My guess as to the reason why is that the capacity is limited by the BIOS and not the OS.
Good guess, but No, I do not think so. I think 99% of the time ... it's the OS (at least on newer machines from the last 4 years or so ... ones with UEFI capability).
With UEFI, Windows-10 64bit, GPT-type, and NTFS-format ...
The new limit is : 18 exabytes (~18.8 million terabytes)
I know of no program that will test the hard drive capacity of a computer without first installing the hard drive. I do not believe you will risk hard drive failure; the most adverse event is that you will not realize the maximum capacity of the hard drive. I would not want to pay for a 8 TB hard drive and end up only able to use 4 TB.
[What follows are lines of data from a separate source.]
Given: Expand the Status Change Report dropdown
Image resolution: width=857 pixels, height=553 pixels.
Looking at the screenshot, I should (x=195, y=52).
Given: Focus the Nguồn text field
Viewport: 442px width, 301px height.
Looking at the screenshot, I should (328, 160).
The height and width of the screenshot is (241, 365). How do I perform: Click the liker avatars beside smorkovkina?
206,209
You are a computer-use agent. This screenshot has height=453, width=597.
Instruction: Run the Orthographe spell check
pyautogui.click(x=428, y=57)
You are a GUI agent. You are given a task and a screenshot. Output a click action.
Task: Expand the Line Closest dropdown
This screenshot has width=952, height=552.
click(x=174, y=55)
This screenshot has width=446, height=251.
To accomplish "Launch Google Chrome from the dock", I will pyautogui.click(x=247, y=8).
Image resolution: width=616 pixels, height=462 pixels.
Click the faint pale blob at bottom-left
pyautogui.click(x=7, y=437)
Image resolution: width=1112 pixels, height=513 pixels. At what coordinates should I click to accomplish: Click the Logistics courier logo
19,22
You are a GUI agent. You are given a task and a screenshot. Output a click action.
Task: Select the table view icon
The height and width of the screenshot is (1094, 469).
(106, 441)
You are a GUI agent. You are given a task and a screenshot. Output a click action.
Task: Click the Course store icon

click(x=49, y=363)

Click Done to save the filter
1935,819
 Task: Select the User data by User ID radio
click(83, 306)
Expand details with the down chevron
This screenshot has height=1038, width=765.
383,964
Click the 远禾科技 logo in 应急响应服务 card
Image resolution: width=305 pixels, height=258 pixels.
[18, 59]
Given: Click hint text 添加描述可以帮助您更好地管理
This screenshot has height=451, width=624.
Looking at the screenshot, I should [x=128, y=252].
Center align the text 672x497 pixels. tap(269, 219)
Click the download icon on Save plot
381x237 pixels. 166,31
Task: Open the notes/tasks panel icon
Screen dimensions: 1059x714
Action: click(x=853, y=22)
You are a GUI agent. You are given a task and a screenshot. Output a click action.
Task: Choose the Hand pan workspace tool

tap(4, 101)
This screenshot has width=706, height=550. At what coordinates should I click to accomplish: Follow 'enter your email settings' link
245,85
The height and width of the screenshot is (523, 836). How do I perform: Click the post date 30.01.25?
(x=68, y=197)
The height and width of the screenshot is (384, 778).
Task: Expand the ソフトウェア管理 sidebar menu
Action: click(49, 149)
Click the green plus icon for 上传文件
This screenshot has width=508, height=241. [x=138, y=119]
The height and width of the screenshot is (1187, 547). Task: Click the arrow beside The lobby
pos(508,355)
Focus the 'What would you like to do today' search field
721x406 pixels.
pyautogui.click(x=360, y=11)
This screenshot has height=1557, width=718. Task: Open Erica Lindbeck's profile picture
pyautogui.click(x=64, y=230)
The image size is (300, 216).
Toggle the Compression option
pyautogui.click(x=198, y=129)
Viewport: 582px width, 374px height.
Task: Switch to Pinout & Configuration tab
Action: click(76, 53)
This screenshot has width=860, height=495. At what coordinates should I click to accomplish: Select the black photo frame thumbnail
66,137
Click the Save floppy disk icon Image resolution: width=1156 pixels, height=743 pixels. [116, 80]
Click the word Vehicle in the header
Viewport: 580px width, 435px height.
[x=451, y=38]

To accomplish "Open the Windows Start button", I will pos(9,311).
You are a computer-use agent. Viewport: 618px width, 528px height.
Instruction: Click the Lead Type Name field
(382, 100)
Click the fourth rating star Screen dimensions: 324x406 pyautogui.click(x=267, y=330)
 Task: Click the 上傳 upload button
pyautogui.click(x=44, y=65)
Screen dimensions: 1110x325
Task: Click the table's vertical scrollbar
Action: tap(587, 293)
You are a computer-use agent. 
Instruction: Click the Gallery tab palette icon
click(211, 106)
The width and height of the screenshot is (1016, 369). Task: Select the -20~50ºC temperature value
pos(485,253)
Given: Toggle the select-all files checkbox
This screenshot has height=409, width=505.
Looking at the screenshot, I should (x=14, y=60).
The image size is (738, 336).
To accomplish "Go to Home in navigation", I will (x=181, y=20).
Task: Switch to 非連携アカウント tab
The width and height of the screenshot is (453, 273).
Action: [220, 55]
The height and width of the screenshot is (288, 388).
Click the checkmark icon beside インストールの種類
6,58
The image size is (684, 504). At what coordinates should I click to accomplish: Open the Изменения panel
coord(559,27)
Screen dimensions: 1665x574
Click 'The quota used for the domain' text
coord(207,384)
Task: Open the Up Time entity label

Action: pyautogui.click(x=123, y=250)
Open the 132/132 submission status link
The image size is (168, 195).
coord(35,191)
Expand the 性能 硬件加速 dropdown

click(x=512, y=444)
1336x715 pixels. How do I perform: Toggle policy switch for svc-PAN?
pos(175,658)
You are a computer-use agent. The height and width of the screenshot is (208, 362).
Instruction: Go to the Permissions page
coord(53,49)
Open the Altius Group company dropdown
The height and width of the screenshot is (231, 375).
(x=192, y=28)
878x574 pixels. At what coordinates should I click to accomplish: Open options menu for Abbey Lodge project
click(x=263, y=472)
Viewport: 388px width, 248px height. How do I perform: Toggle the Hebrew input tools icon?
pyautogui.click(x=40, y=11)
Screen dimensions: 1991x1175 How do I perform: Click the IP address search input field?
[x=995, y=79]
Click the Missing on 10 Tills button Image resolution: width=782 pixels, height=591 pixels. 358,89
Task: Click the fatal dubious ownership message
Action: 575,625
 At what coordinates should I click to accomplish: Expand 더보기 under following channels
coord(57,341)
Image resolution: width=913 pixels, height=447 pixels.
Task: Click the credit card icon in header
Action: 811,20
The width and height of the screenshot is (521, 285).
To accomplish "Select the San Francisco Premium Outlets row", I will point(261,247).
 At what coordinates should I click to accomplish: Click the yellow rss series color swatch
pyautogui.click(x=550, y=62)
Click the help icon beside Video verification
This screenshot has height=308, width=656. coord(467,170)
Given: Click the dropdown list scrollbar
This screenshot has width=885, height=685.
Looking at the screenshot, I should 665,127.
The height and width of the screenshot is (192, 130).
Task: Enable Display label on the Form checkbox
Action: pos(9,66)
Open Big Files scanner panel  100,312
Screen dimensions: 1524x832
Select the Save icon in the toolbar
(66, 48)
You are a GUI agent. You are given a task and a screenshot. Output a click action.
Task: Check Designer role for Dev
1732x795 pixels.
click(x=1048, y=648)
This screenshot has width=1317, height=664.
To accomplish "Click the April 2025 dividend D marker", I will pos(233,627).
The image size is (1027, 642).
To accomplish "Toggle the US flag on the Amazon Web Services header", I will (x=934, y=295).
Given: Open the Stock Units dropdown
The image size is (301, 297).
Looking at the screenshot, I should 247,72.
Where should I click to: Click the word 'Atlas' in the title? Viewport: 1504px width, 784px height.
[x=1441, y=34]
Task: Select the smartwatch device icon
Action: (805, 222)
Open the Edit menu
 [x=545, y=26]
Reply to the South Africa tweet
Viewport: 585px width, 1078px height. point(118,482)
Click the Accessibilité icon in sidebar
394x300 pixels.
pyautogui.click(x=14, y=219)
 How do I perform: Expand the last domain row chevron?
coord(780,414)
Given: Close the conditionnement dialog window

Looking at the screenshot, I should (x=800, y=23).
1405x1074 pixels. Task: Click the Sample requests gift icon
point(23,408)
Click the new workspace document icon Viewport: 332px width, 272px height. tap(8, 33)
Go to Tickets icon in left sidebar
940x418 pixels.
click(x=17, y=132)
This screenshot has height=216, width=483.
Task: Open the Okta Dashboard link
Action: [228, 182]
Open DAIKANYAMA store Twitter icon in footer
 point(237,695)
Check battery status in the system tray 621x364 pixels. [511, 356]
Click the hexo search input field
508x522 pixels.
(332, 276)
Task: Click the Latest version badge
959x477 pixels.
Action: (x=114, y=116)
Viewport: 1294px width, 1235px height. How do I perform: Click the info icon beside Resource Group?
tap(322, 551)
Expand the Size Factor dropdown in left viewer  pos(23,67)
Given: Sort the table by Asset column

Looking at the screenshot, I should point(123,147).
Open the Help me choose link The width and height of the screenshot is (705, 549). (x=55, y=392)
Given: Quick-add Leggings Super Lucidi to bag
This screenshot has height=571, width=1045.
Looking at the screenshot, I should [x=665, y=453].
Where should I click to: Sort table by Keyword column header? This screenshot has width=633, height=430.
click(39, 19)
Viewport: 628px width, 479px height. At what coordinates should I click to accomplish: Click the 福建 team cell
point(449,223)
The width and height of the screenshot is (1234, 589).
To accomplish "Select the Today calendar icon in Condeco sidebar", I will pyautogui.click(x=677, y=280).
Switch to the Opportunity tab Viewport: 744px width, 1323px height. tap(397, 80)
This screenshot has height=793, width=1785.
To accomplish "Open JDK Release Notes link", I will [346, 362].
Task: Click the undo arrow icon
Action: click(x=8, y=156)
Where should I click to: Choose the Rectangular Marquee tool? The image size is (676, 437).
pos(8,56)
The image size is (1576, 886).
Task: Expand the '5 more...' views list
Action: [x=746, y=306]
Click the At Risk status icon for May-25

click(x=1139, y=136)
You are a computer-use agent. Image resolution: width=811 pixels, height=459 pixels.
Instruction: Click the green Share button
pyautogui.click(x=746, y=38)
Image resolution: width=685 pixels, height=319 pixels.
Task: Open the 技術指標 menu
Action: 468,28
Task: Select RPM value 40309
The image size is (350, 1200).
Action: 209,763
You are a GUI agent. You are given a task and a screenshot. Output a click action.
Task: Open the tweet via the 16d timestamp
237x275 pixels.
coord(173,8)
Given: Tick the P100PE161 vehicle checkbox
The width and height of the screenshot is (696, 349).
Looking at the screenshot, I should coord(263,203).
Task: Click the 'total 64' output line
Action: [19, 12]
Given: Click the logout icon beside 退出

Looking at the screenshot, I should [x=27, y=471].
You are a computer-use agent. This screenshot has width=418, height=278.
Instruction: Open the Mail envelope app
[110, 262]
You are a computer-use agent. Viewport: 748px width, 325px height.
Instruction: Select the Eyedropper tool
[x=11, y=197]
I do not believe you will risk hard drive failure;
In 20 years, in my small circle of managed machines and clients, I've seen about 15 HDDs fail. Many of those within the last 5 years (these newer larger disks, with higher areal densities). Also, with the large ones, that's a lot of data to lose all-at-once.
Some old, some new. Some OEM, some retail. Some internal, some external. Especially troublesome are the ones that die after 3-6 months.
All spinning-HDD fail eventually. The trick is to be finished using them before they do, or to have a backup. I also backup systems with only SSDs (but we have never actually seen one fail yet) . Hopefully, I'm not jinxing it. :Smile: However, we do usually over-provision installed SSDs and only use top-tier brands and models.
SMART really helps now-days. Not only do you sometimes get an early warning of impending doom, SMART is sometimes able to "shuffle the data around" to good areas and buy you a bit more time (sometimes, just enough time to save/backup data).
Now-days, Image files (as in Macrium Reflect) is a good tool in some scenarios. These are Full, Differential, and Incremental. However, sometimes just a straight-file-copy to a different drive or location is enough to save your data-files from extinction. We keep 2 copies of everything. 3 if really important or vital. Don't forget about using offsite/cloud.